ECLI:NL:RVS:2017:1983
Raad van State
- Voorlopige voorziening+bodemzaak
- H.G. Lubberdink
- Rechtspraak.nl
Hoger beroep staatssecretaris van Veiligheid en Justitie tegen uitspraak rechtbank Den Haag inzake verblijfsvergunning asiel
In deze zaak heeft de staatssecretaris van Veiligheid en Justitie hoger beroep ingesteld tegen een uitspraak van de rechtbank Den Haag, zittingsplaats Utrecht, die op 7 juni 2017 een aanvraag van een vreemdeling om een verblijfsvergunning asiel voor bepaalde tijd had afgewezen. De rechtbank had het beroep van de vreemdeling gegrond verklaard en de staatssecretaris opgedragen om binnen zes weken een nieuw besluit te nemen. De staatssecretaris verzocht de voorzieningenrechter om een voorlopige voorziening te treffen in afwachting van de uitkomst van het hoger beroep.

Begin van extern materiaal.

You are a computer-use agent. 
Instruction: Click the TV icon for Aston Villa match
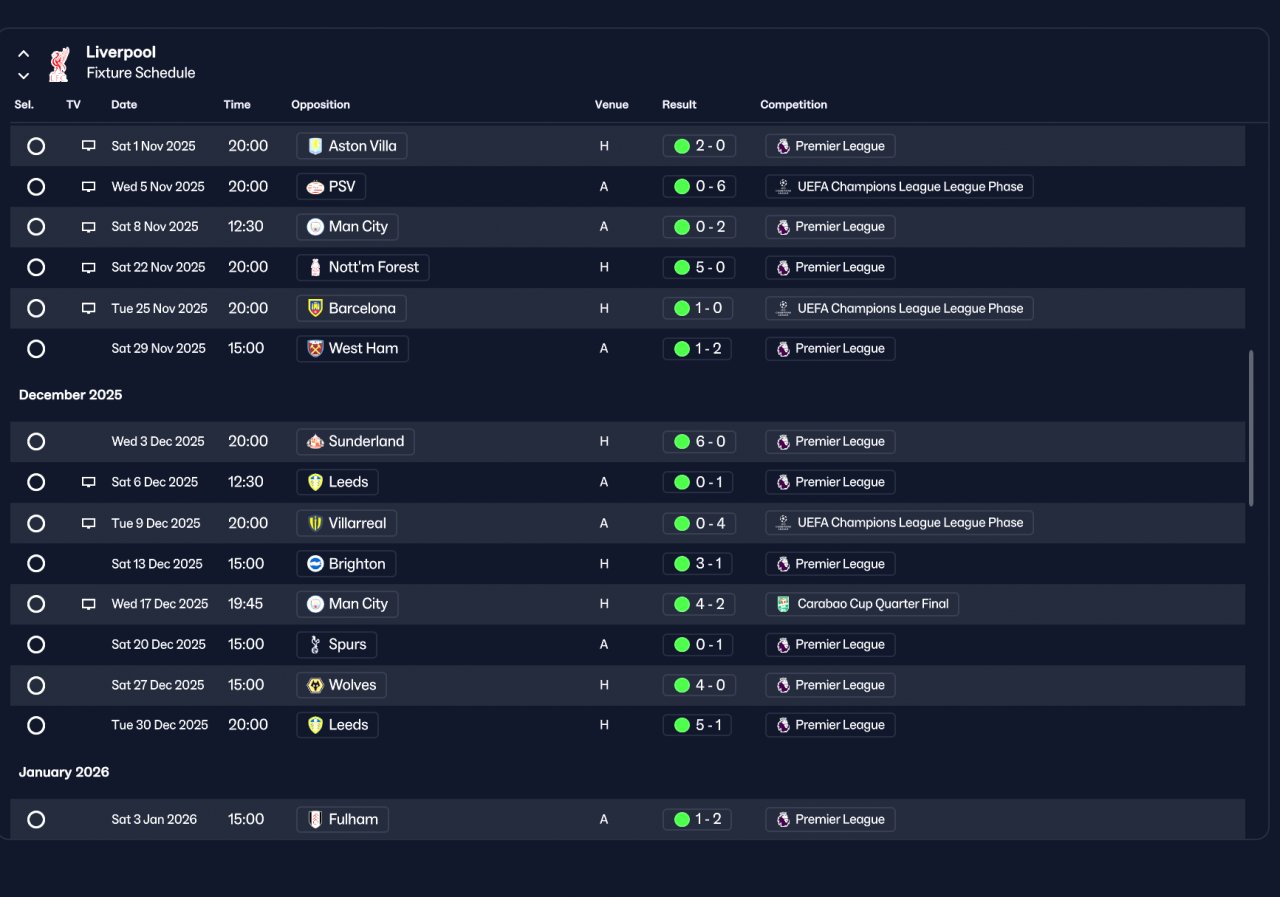[89, 146]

De vreemdeling, vertegenwoordigd door mr. J.M. Niemer, heeft een schriftelijke uiteenzetting gegeven en incidenteel hoger beroep ingesteld. De voorzieningenrechter heeft de argumenten van de vreemdeling beoordeeld, maar oordeelde dat deze niet tot vernietiging van de eerdere uitspraak konden leiden. Het incidenteel hoger beroep werd dan ook ongegrond verklaard.
In het hoger beroep van de staatssecretaris werd ingegaan op de vragen over de toegang tot en de voorwaarden voor langduriger verblijf in Bagdad. De Afdeling had eerder in een andere uitspraak, ECLI:NL:RVS:2017:1744, deze vragen al beantwoord. De voorzieningenrechter oordeelde dat het hoger beroep van de staatssecretaris kennelijk gegrond was, waardoor de uitspraak van de rechtbank vernietigd werd en het beroep van de vreemdeling ongegrond werd verklaard. Het verzoek om een voorlopige voorziening werd afgewezen en er werd geen proceskostenveroordeling opgelegd.
De uitspraak werd gedaan door mr. H.G. Lubberdink, voorzieningenrechter, in aanwezigheid van mr. O. van Loon, griffier, en werd openbaar uitgesproken op 21 juli 2017.